We can hope that the disparity between the law’s inoffensive language and a decree that roils personal morals and constitutional law may lead the Supreme Court to reconsider to what extent modern legislation empowers administrators to make new laws, and thus to rule by decree.
Laws such as Obamacare, which consist so largely of open-ended grants of authority, virtually invite Administrations to issue rules that make new laws under the guise of executing existing ones. Once upon a time, the courts ruled that this sort of thing is the very negation of law.
Under President Franklin Delano Roosevelt, the 1933 National Industrial Recovery Act constituted boards to regulate various parts of the economy. They set prices and working conditions for everything from poultry to pants, and ended up fining a tailor for pressing pants for 35 cents instead of 40 cents, and a producer of kosher chickens of selling too cheap.
In 1935, in Schechter Poultry Corp. v. United States, the Supreme Court unanimously struck down the NIRA because Congress could not give legal force to rules it had not passed. Congress cannot create new legislators because it cannot delegate its Constitutional power to legislate. The basis for that decision, “res delegata non deleganda est” (delegated powers are not to be delegated further) is still taught in the law schools and is in fact the basis of standard civics. Laws are made by our elected legislators, executed by our elected Presidents and Governors and enforced by impartial judges who may penalize us for transgressions only by unanimous consent of a jury of our peers.
Yet today, standard civics is mostly irrelevant because the courts have gone along with Congress’ relaxation of the principle of non-delegation. Today, we live less by laws than by decrees conceived, enforced, and adjudicated by so-called “independent agencies” such as the Environmental Protection Agency. The civics books call them “quasi-legislative, quasi-executive, quasi-judicial.”
For ordinary citizens, “quasi” means “the decrees and the decreers are beyond your reach.” The justification for this, and hence for pretending that the modern administrative state can coexist with the rule of law, is that the rules made under the authority of any law may only fill in the law’s interstices.
But now, since laws consist largely of mandates for rule-making that translate legal generalities into what the bureaucrats and their interest group allies want, Lady Law is no longer blindfolded holding balanced scales. Since now she must weight the rules in exquisite detail, Lady Law’s eyes have to fix sharply on the scales she is fixing.
It’s no wonder that we are learning to treat her more as the tramp she is than as the lady she was.
By passing a law that delegates legislative powers, Congress can also contradict existing law and even negate the premises on which the law itself was passed. The 2010 Health Care law, its silence on abortion notwithstanding, empowers a rule that defines medical insurance as covering also abortifacient drugs and uses money taken from the general public by forced enrollment in medical insurance to pay for such insurance.
Thus using public money partially overturns the Hyde amendment, a longstanding prohibition of public funding for abortion. Moreover, it contradicts the Health Care Law’s legislative history, namely the promise made to Congressman Bart Stupak’s pro-life Democrats that the law would not be a vehicle for promoting abortion.

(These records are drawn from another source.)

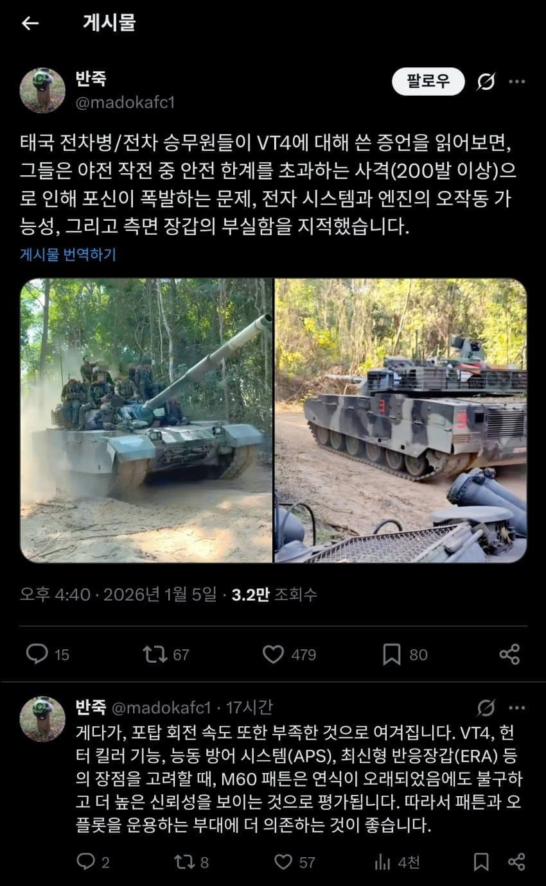The width and height of the screenshot is (546, 886).
Task: Open the @madokafc1 handle under the author name
Action: [x=125, y=103]
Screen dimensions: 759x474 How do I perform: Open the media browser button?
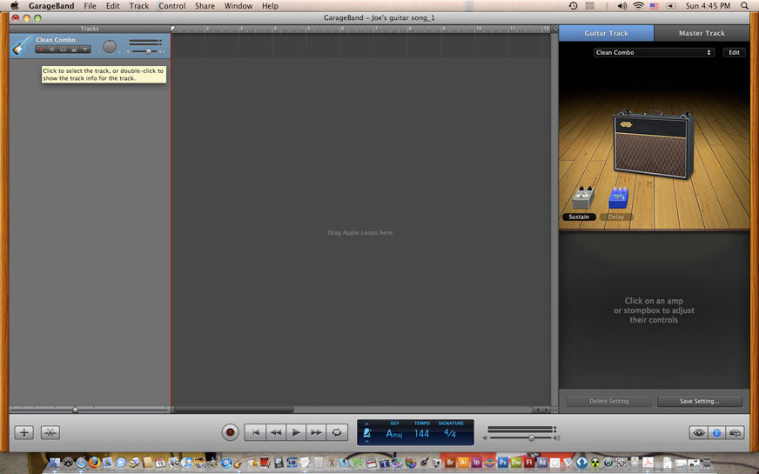(x=735, y=432)
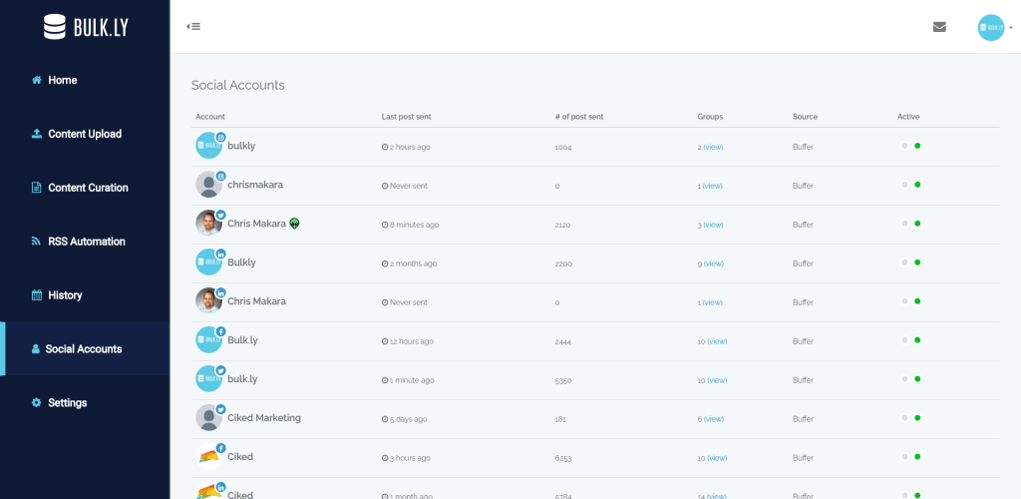Screen dimensions: 1021x499
Task: Collapse the sidebar using the menu icon
Action: click(x=193, y=26)
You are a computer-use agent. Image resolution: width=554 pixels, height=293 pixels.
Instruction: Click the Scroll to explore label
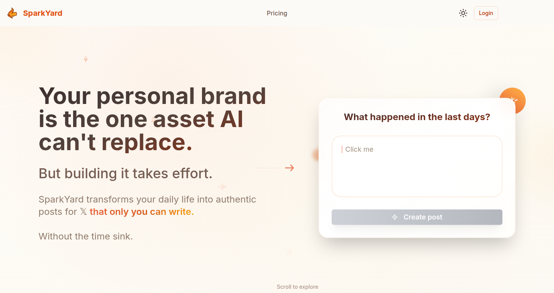click(x=297, y=287)
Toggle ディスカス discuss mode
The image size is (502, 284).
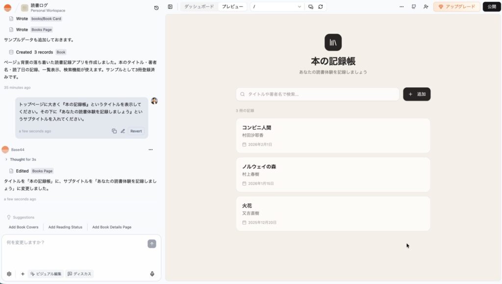[x=79, y=274]
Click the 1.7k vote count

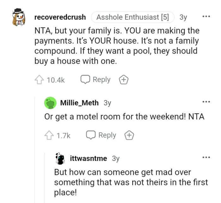tap(63, 136)
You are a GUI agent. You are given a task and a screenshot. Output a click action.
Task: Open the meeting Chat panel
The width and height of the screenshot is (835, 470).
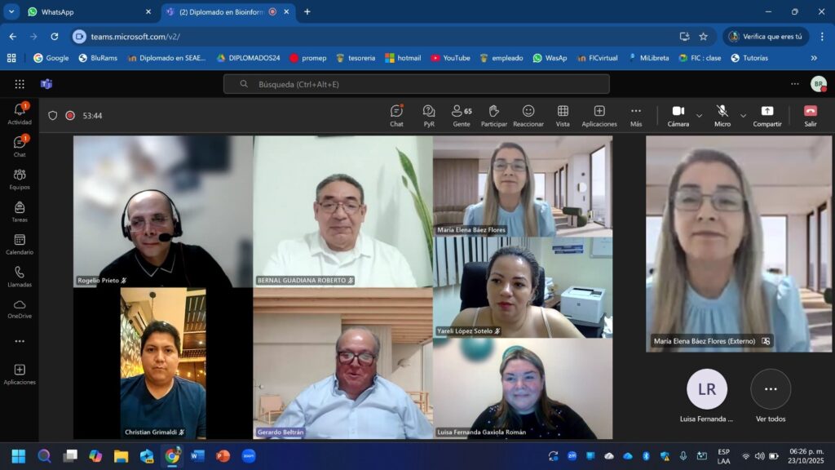tap(396, 115)
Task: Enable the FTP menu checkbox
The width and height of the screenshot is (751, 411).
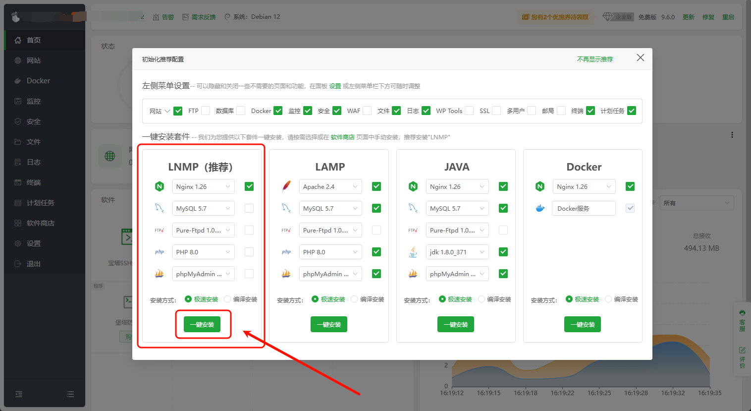Action: pyautogui.click(x=206, y=111)
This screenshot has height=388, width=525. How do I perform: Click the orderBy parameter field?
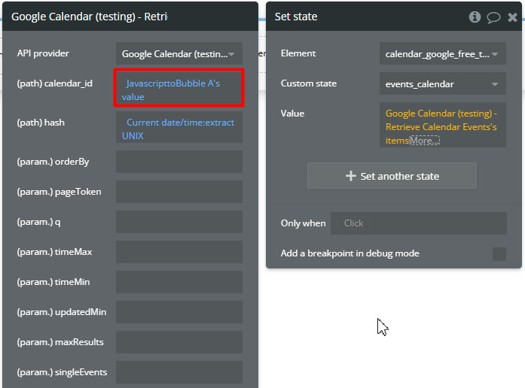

Of course if either Stupak’s group or the Administration had been serious about such a promise, why not have written it into the law rather than trust that rule-makers – unelected legislators – would abide by it? In short, the delegation of legislative power turned out to be a ruse for achieving by decree what could not be achieved by honest legislation.
While the substance of the ruse is not justifiable, the use of laws as screens for executive power not bound to law and even contrary to law should remind the Justices of the reason why non-delegation has been a principle of law for 2,000 years, why they learned it in law school, and why it might be a good idea to steer the ship America back in its direction.
Angelo M. Codevilla is Professor Emeritus at Boston University.